Dire Youth Unemployment Growing Worse

The story behind the story of high global unemployment in the wake of the recent financial crisis and ensuing worldwide recession is the predicament of jobless youths, whose plight grows more difficult and whose numbers grow larger each month.

In the U.S. the unemployment rate for those aged 16 to 24 is 16.2%, more than double the April national rate of 7.5%. But that pales in comparison to youth unemployment rates in Southern Europe and elsewhere in developing nations.

On Thursday, Greece reported the youth unemployment rate climbed above 60% in February, the highest rate ever recorded for that age group. More than half of Spain’s young workers can’t find a job, and the rate is near 40% in both Italy and Portugal.

North African countries such as Morocco and Egypt, as well as emerging countries across the Middle East, also suffer from soaring youth unemployment rates caused by stagnant economies, uncertain political landscapes, vast economic imbalances between the rich and the poor, and poor educational systems, especially at the secondary and college levels.

“Young people are suffering disproportionately in this down economy. There are just no jobs out there," said Evan Feinberg, president of Generation Opportunity, a Washington, D.C.-area advocacy and research group. “In a dynamic economy young people find work. In a stagnant economy young people are hurt the worst.”

Feinberg, 29, was referring to the situation of so-called ‘Millennials,’ those aged 18 to 29 and living in the U.S., but he could have been talking about the situation in Europe and elsewhere.

Prior to the economic downturn in 2008 and 2009 ‘Millennials’ such as Jeff Zuckerberg, founder of social media giant Facebook (NASDAQ:FB), were responsible for fueling countless jobs both within and on the periphery of that exploding sector. But in the current economy that growth has stalled.

“In a dynamic economy there’s a thirst for these new opportunities. In a stagnant economy those opportunities don’t exist,” said Feinberg.

Unemployment Now Impacts Earnings Down the Road

Several reports released recently highlight the work-related difficulties facing young Americans in particular.

Demos, a New York-based public policy and advocacy group, dug deep into U.S. Labor Department statistics for 2012 to draw a picture of how young unemployed workers are affected down the road.

“We found that last year passed with no significant gains for young people, who continue to endure a jobs crisis even as the economy recovers. The latest numbers from 2013 reveal no significant change in the trend. Without policy targeted to the needs of young adults, we risk a generation marked by the insecurities of the Great Recession for the rest of their working lives,” Demos researchers wrote in their report.

Demos’ findings were troubling, to say the least.
────────
### Short problem 1
Do these statements agree with the youth unemployment article? Answer yes or no for each, quoting the words of the article that decide it.
(a) The U.S. unemployment rate for those aged 16 to 24 is more than twice the April national rate.
(b) Greece's youth unemployment rate in February was the highest ever recorded for that age group.
(c) More than half of Italy's young workers cannot find a job.
### Short problem 2
In the youth unemployment article, why does Feinberg say young people are hurt the worst in a stagnant economy?
### Short problem 3
Write the next part of the youth unemployment article, starting after its final sentence.
────────
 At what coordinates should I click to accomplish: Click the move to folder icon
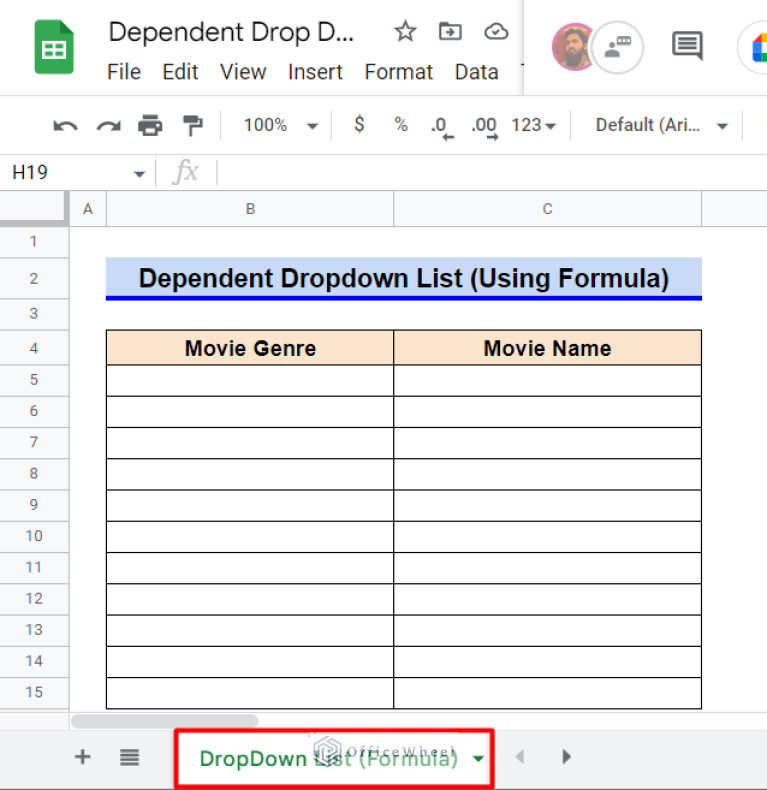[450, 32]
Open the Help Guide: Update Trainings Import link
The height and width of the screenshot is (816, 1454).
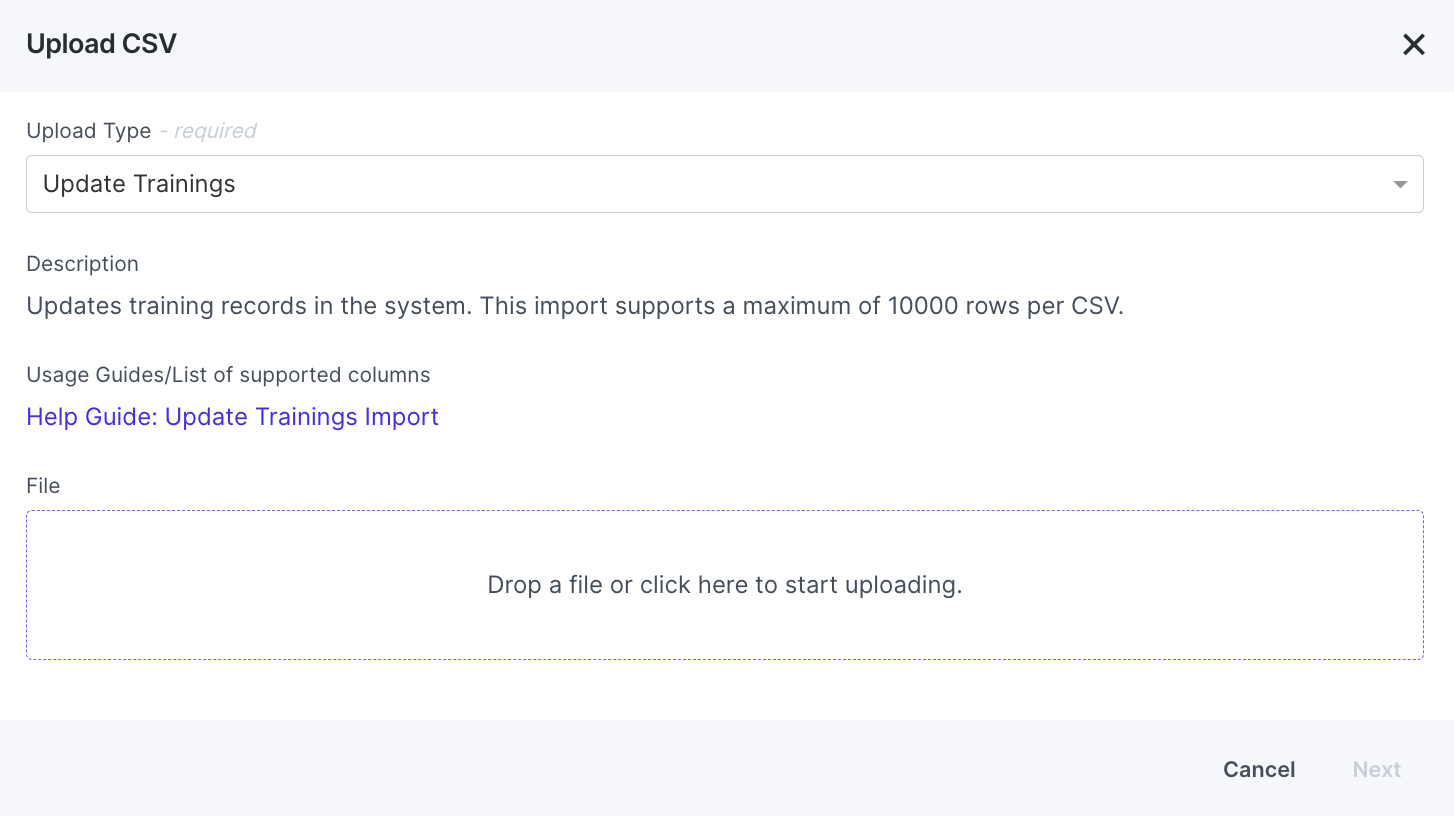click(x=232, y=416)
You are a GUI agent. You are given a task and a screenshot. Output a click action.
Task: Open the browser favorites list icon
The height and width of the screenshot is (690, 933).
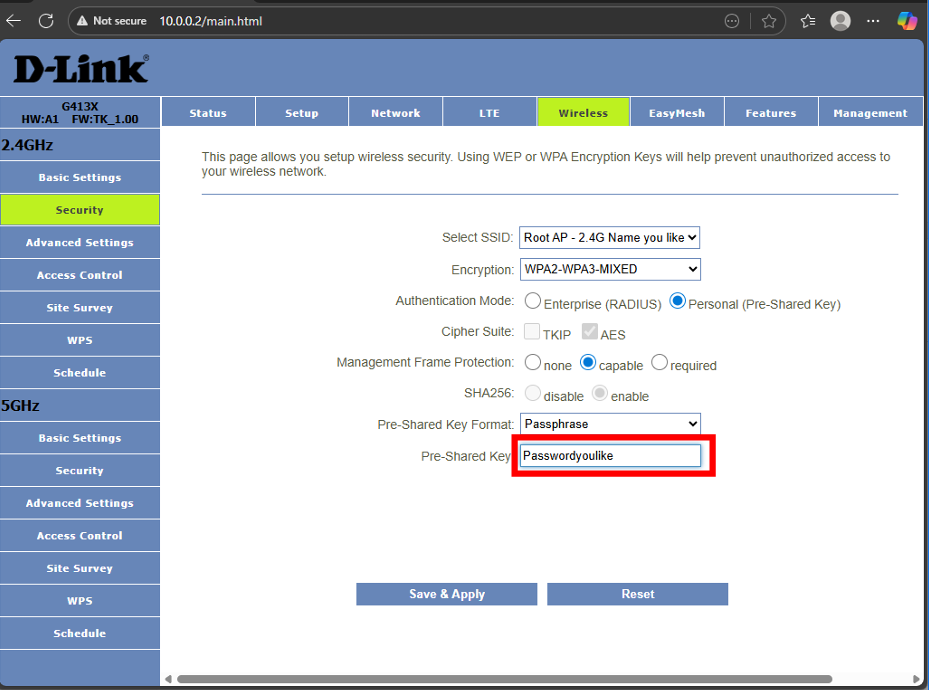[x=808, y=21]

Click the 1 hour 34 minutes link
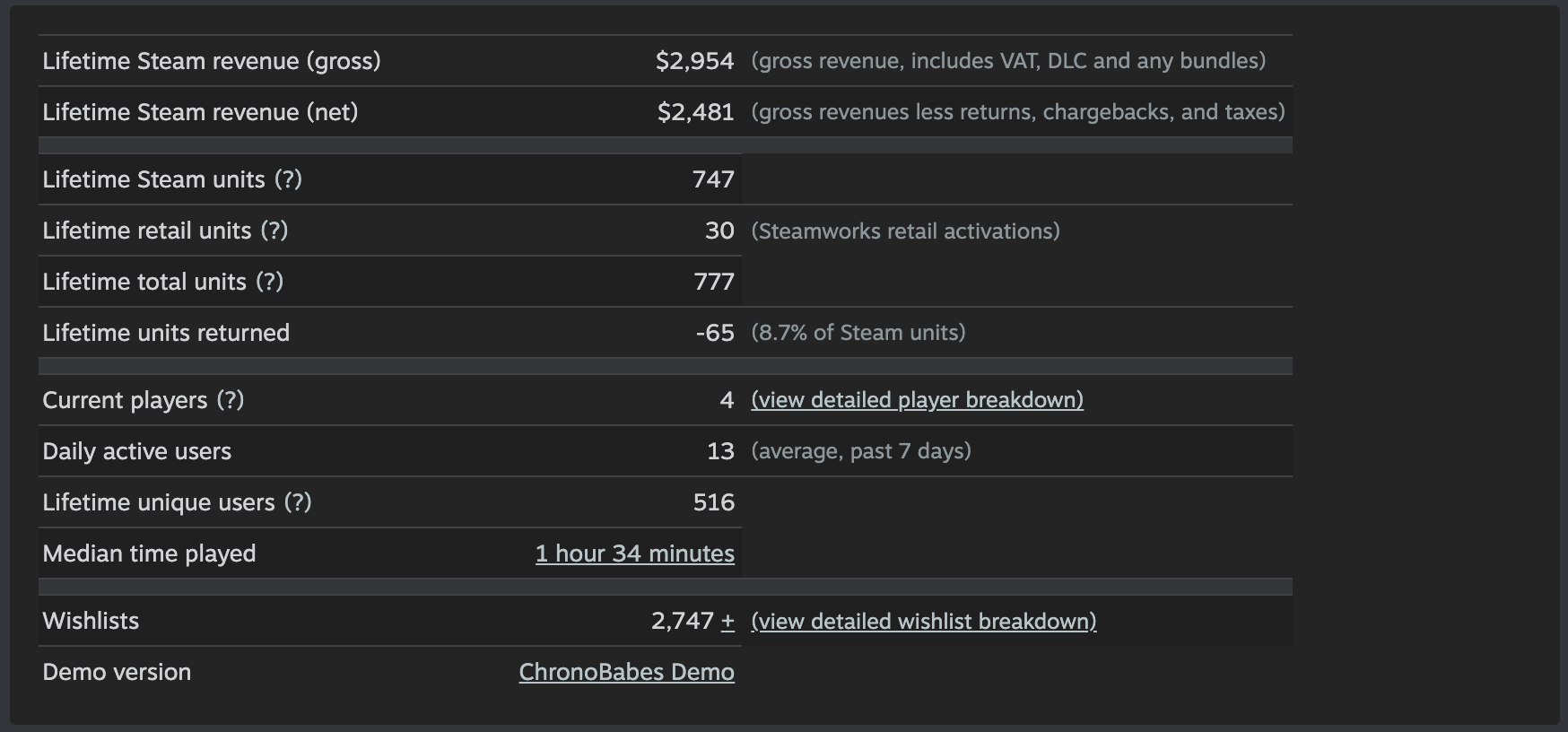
────────
### Result 1
(a) Yes: "more than double the April national rate of 7.5%."
(b) Yes: "the highest rate ever recorded for that age group."
(c) No: "the rate is near 40% in both Italy and Portugal."

### Result 2
Feinberg says that in a dynamic economy there is "a thirst for these new opportunities," so young people find work. In a stagnant economy "those opportunities don't exist," so young people are hurt the worst.

### Result 3
There are more than 5.6 million 18 to 34-year-olds who are “willing and able to take a job and actively looking for work” but can’t find a job, Demos reported. That group accounts for 45% of all unemployed Americans. Another 4.7 million young workers are underemployed, which means in most cases they’re working part time jobs when they’d rather be working full-time.

In 2012 the unemployment and underemployment rates for those under 25 were more than double those for workers over 35, according to Demos’ research. Furthermore, in 2012 the labor force participation rate of 18 to 24-year-olds fell to its lowest level since the recession plagued early 1970s.

“We’re not talking about private equity firms here, were talking about restaurants and small grocery stores. That’s who hires unskilled 16-year-olds and they don’t want to pay them $10 an hour.”

- Michael Saltsman, the Employment Policy Institute

Demos found that the current high unemployment rate is not only preventing young workers from entering the job market, it’s also preventing young workers currently employed from moving to better jobs or negotiating higher wages from their employers.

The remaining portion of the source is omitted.